Gears of War, entre néo et photo-réalisme
Le jeu d’Epic est plus une révolution culturelle que graphique.
Gears of War intime le respect de la presse vidéoludique. La qualité du titre est une sorte d’impératif catégorique, qui s’impose à la critique avec l’évidence d’un aphorisme. Mais l’emphase ou l’hyperbole, d’ordinaire si caractéristiques de la presse spécialisée, laissent place à un argumentation étonnamment raisonnée. Epic a-t-il tari le souffle de l’épopée ?
Tel le beau kantien, les développeurs auraient atteint, avec Gears of War, une perfection formelle, mais sans commune mesure avec la fascination outrancière qu’exerce une oeuvre sublime. Le jeu n’est-il qu’un shoot, doté d’une plus-value simplement graphique ?
Gears of War est un peu plus que cela.
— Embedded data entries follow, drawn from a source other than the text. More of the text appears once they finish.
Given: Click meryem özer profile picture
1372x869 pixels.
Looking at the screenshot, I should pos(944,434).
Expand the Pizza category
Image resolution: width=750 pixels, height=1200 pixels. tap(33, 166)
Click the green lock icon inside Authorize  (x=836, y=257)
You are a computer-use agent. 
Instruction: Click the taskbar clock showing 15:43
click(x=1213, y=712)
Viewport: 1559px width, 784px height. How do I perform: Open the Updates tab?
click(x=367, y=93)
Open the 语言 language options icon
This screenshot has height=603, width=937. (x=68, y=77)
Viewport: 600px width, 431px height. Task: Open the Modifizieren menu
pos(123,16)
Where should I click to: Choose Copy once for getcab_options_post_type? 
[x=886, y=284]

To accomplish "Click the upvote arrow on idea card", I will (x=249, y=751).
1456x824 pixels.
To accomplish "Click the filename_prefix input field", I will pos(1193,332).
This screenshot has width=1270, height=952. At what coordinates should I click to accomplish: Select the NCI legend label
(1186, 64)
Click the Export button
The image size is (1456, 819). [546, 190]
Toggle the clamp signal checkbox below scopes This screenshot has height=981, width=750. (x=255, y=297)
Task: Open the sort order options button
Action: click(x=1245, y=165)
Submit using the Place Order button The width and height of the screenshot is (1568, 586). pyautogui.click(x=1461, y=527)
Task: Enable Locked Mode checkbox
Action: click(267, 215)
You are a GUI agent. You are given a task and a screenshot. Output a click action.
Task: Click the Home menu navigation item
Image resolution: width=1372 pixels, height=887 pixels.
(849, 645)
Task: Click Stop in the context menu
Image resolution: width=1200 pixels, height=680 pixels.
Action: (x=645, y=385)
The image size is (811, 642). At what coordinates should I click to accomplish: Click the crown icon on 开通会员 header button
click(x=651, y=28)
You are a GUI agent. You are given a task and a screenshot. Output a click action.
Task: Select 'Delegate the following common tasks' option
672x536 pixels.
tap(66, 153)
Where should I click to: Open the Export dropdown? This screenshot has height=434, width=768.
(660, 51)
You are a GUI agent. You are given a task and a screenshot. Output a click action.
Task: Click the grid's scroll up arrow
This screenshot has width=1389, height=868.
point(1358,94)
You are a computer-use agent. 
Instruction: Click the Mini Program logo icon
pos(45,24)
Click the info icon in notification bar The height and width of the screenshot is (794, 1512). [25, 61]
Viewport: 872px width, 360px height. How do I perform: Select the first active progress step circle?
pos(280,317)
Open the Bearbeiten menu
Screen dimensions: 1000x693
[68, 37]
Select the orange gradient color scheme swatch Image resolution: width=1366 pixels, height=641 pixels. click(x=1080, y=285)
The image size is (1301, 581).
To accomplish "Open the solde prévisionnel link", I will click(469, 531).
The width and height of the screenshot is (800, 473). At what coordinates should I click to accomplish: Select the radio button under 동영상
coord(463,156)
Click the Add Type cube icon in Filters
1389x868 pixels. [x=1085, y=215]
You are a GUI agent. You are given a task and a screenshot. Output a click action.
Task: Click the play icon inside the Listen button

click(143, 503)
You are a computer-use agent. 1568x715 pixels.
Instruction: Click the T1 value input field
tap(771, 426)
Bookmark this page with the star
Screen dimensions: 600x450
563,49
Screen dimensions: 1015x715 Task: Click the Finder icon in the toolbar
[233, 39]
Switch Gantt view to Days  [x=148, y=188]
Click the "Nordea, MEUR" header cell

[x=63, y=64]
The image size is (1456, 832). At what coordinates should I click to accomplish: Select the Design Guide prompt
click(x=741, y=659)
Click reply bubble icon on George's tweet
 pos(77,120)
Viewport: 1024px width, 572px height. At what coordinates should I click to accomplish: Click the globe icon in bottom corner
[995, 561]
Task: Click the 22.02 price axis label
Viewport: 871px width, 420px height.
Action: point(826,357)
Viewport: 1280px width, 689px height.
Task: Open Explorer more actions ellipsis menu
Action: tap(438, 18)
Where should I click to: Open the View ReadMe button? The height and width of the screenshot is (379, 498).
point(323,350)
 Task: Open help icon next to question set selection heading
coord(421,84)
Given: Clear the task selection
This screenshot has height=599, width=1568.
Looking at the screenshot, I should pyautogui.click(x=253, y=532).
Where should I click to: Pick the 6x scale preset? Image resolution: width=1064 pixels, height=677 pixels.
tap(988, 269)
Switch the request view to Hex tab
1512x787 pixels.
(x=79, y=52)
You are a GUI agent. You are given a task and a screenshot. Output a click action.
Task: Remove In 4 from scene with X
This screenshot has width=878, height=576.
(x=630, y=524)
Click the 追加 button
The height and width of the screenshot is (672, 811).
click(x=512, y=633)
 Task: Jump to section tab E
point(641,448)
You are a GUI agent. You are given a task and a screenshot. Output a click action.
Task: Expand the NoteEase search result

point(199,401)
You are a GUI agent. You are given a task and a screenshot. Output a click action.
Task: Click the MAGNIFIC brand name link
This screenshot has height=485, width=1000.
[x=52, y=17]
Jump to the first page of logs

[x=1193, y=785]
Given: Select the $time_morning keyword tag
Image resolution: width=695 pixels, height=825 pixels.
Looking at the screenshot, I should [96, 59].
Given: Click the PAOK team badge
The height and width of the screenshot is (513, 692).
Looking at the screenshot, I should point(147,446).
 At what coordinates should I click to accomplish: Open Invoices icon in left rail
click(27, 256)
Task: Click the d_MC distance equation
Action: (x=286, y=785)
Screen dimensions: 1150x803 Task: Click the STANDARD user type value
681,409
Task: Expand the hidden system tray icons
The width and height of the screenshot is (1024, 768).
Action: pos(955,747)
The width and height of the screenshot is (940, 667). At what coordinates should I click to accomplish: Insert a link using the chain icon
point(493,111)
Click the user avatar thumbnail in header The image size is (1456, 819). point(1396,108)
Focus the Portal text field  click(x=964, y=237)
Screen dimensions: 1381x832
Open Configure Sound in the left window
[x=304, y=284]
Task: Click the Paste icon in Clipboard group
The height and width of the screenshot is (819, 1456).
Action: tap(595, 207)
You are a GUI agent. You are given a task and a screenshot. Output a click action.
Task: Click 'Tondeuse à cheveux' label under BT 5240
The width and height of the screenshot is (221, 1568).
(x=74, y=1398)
Véritable synecdoque des consoles de la nouvelle génération, il exemplifie à la fois ce qui est, et ce qui est à venir.
A cet égard, le titre est déjà bien plus novateur qu’il n’y paraît. Il l’est encore plus d’un point de vue structurel. Quand Charles Baudelaire prônait, au XIXe siècle, l’art pour l’art, Gears of War défend le jeu pour le jeu, véritable manifeste de l’avant-garde vidéoludique.
Dans une telle perspective, les graphismes et le scénario ne sont que des éléments superficiels, qui ne doivent pas détourner du jeu. Pourquoi la presse manque-t-elle à ce point d’enthousiasme ? Parce que le jeu est a-topique, a-chronique, et fait du gameplay le sens et l’essence de son être.
Les graphismes, tant magnifiés dans diverses publications, participent en réalité d’une esthétique du retrait et du dépouillement. Pour les développeurs, il s’agissait de mettre en scène - étrange paradoxe - la sobriété. Villes détruites, couloirs sombres, autant de lieux communs, mille fois arpentés des joueurs ; autant de patterns vidéoludiques, abstraits, à mille lieux des paysages photoréalistes.
Lucides, les auteurs du jeu ont également pris soin de produire un scénario à l’universalisme abstrait. Projeté dans une action in medias res, le joueur affronte un autre, un fantasme, sans contours précisément définis. Après l’antihéros, Gears of War fait du protagoniste un homme commun.
Qui sont les Locustes ? Pourquoi la guerre a-t-elle éclaté ? Peu importe, seul compte le torrent de violence, qui se déchaîne sous les yeux des spectateurs. La saine absurdité de la trame narrative rejoint les règles de la tragédie antique.
Gears of War retrouve la pulsation primale du gameplay : le rythme binaire. Pour être accompli, un shoot doit être aussi intense dans l’action que dans l’inaction. Avec une conception stratégique des combats, les développeurs parviennent à donner du sens à l’inaction. La logique binaire absorbe même tout le gameplay. Le « game over » n’est plus la conséquence la plus fâcheuse d’une mauvaise action. Il est réintroduit comme une composante légitime, et irréfragable.